Las conexiones entre las condiciones de verdad y la práctica lingüística, que en absoluto resulta evidente, deben ser consideradas por la teoría. Los hablantes quieren decir lo que hacen porque se interpretan como haciéndolo; el lenguaje ordinario debe ser tomado como un instrumento de comunicación fundamental. Las consideraciones sobre el significado de las expresiones del lenguaje ordinario deben buscarse no en los estados internos (mentales) de los hablantes, sino en la práctica de emplear un lenguaje: de este modo se observará lo que los hablantes dicen o hacen. Los seres humanos somos capaces de usar un lenguaje porque hemos sido entrenados para ello. Hablar es una habilidad que requiere de la comprensión (potencial) de la totalidad de los enunciados existentes. A continuación, y antes de retomar las críticas de Bourdieu, nos centraremos en este aspecto holista del lenguaje defendido por Davidson.

 
El lenguaje como habilidad práctica: la interpretación radical

Ponernos de acuerdo en qué entendemos por “lenguaje” es un punto central del presente trabajo. Bourdieu parece suponer que si bien el lenguaje es un elemento central para la reflexión sociológica, ciertos filósofos (Austin y Habermas, por ejemplo) han incurrido en una sobredeterminación de sus capacidades, y, consecuentemente, en una infravaloración de los componentes sociales que conducen la actividad de los sujetos hablantes y obrantes. En el presente apartado nos centraremos en esta pregunta: ¿de qué hablamos cuando nos referimos al concepto “lenguaje”? Para abordar esa pregunta desarrollaremos los contrastes marcados tanto por Dummett como por Davidson respecto a la noción de lenguaje e idiolecto. A partir de esa discusión se desprenden otros elementos relevantes para toda propuesta sociológicamente analítica.

Información proporcionada.
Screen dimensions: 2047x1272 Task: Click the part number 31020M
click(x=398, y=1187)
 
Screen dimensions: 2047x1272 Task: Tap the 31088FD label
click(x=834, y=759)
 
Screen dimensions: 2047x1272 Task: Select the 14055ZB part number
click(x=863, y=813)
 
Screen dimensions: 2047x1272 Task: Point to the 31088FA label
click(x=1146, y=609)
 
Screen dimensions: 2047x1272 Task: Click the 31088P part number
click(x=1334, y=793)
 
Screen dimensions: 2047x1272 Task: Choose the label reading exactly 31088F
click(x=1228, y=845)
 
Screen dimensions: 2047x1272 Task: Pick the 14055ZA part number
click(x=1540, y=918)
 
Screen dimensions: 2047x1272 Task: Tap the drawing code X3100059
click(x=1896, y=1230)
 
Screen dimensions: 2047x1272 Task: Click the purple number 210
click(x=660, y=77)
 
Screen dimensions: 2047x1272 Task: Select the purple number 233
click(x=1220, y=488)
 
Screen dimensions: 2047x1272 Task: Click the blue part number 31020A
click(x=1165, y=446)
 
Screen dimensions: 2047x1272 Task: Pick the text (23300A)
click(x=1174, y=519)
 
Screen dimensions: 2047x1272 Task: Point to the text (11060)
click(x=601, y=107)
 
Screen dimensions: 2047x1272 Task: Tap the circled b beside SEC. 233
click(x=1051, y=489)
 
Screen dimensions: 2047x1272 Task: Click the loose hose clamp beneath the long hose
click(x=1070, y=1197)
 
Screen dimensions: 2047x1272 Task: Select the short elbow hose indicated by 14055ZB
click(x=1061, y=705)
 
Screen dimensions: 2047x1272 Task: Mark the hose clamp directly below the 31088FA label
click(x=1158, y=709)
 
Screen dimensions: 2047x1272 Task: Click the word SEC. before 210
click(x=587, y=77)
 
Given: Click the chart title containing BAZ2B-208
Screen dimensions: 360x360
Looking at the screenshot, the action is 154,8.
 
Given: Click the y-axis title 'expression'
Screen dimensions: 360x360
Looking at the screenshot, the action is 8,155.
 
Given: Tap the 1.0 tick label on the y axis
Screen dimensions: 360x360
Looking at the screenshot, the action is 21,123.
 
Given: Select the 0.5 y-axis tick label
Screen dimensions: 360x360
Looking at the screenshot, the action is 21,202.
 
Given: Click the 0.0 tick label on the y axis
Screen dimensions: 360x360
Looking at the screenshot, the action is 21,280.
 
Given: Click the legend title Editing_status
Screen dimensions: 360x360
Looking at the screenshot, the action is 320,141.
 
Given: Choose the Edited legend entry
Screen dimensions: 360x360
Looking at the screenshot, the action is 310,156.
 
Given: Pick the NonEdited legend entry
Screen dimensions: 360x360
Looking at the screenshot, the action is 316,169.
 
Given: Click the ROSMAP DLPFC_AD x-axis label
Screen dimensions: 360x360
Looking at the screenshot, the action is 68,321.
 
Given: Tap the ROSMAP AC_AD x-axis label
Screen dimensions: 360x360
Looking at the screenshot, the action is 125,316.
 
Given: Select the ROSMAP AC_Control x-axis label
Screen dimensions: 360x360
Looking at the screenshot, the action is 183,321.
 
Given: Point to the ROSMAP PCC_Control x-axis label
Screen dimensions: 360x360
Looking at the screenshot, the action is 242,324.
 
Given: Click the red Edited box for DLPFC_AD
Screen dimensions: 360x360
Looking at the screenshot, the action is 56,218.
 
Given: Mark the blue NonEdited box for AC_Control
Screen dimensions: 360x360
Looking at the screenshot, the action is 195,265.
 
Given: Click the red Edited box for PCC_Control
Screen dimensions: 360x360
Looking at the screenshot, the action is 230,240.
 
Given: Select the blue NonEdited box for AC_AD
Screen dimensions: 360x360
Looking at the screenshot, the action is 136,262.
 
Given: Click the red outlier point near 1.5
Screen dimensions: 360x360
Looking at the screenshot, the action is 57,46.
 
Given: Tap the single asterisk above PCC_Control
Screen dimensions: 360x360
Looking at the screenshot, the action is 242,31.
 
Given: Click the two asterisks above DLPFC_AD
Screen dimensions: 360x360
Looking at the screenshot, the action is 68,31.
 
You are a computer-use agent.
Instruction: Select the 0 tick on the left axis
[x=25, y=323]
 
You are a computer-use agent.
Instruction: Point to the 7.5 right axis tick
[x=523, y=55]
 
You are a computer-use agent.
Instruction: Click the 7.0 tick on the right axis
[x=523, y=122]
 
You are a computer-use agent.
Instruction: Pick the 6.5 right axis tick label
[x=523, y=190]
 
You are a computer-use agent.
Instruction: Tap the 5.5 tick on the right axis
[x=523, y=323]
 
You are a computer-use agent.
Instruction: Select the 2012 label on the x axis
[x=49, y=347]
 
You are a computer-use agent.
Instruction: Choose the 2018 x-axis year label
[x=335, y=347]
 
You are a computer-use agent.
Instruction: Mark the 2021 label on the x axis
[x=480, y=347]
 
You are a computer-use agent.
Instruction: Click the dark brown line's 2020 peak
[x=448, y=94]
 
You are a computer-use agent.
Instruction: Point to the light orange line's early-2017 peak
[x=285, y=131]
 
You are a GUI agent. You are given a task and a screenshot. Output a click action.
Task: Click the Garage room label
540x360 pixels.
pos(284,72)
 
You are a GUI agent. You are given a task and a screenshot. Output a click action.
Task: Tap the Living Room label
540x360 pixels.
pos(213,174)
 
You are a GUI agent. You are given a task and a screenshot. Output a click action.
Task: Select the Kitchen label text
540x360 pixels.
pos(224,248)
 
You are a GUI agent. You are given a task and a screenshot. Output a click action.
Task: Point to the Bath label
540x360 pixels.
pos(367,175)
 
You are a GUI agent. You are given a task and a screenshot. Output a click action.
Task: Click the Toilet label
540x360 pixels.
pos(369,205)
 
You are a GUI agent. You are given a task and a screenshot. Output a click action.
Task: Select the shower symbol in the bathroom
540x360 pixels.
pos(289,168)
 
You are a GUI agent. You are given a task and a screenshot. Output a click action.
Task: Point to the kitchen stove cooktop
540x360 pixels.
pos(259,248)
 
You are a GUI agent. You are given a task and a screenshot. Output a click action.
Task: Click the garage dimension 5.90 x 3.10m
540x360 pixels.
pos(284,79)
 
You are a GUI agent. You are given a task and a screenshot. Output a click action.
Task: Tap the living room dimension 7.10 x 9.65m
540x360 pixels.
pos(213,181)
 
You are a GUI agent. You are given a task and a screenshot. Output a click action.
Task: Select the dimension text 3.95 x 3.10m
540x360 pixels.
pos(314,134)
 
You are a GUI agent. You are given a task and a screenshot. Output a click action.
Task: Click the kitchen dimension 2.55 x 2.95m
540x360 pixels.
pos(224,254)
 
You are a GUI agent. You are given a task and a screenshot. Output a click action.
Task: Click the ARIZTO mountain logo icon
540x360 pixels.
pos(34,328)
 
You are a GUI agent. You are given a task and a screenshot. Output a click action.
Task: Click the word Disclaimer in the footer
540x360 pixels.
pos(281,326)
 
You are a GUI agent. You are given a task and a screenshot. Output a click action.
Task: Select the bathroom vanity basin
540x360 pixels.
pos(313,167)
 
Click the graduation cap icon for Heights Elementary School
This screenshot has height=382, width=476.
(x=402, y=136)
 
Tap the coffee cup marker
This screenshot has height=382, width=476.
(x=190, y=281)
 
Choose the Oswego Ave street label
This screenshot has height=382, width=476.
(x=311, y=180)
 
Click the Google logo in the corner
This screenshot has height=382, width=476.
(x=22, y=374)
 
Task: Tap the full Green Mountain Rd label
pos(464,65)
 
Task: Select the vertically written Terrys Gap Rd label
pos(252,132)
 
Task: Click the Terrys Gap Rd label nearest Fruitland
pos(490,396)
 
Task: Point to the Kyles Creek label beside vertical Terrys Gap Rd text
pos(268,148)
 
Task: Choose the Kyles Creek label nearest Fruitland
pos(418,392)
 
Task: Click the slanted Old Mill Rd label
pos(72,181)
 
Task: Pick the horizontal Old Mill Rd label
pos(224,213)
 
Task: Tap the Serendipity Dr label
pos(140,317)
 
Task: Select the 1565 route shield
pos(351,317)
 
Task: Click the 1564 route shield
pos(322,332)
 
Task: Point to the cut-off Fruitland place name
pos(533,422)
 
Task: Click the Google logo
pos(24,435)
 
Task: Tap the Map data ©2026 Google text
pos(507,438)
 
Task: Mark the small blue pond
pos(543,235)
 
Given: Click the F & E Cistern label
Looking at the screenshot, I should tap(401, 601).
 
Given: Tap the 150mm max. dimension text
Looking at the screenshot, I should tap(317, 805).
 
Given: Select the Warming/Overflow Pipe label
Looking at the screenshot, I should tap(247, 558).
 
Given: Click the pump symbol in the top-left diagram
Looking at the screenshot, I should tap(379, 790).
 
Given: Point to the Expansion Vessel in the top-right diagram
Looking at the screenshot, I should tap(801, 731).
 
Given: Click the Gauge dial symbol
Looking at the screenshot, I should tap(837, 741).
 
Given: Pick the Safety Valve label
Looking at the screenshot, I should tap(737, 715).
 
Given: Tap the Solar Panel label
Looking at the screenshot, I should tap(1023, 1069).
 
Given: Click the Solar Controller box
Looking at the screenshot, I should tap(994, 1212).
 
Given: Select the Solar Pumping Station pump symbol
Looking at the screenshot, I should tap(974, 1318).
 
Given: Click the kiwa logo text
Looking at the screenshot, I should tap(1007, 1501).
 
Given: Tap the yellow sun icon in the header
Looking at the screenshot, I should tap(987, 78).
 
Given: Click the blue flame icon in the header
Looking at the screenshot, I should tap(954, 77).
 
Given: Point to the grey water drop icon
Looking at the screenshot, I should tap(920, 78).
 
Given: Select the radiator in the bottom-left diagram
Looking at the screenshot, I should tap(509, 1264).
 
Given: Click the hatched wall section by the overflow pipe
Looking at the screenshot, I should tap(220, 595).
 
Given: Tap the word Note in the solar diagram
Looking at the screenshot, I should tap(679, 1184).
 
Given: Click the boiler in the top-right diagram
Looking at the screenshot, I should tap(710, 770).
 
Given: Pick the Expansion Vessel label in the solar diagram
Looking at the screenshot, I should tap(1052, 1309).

Tareas escritas.
A - Filtra los registros y copia cada línea que contenga la cadena "route".
B - Continúa el fragmento sobre el lenguaje como habilidad práctica a partir de su última oración.
El fragmento sobre el lenguaje y los registros son independientes entre sí.

Conjunto de respuestas.
A -
Task: Select the 1565 route shield
Task: Click the 1564 route shield

B -
En “A nice derangement of epitaphs”, Davidson escribe: “Concluyo que no existe una cosa tal como el lenguaje” (1986: 446). Ante tal provocación, Dummett, en “‛A nice derangement of epitaphs’. Some comments on Davidson and Hacking” (1986: 459-476), se mofa de la consideración davidsoniana, sugiriendo que cuando los kurdos, los bretones y los catalanes sostienen que su lengua es el espíritu de su cultura no hacen sino referirse a una ilusión. Pero la cita de Davidson es un poco más extensa porque si bien afirma que “no existe una cosa tal como el lenguaje”, agrega: “no si por lenguaje se entiende cualquier cosa similar a lo que la mayoría de los filósofos y lingüistas han supuesto” (1986: 446). Así las cosas, es preciso indagar sobre el concepto de lenguaje al que Davidson se opone.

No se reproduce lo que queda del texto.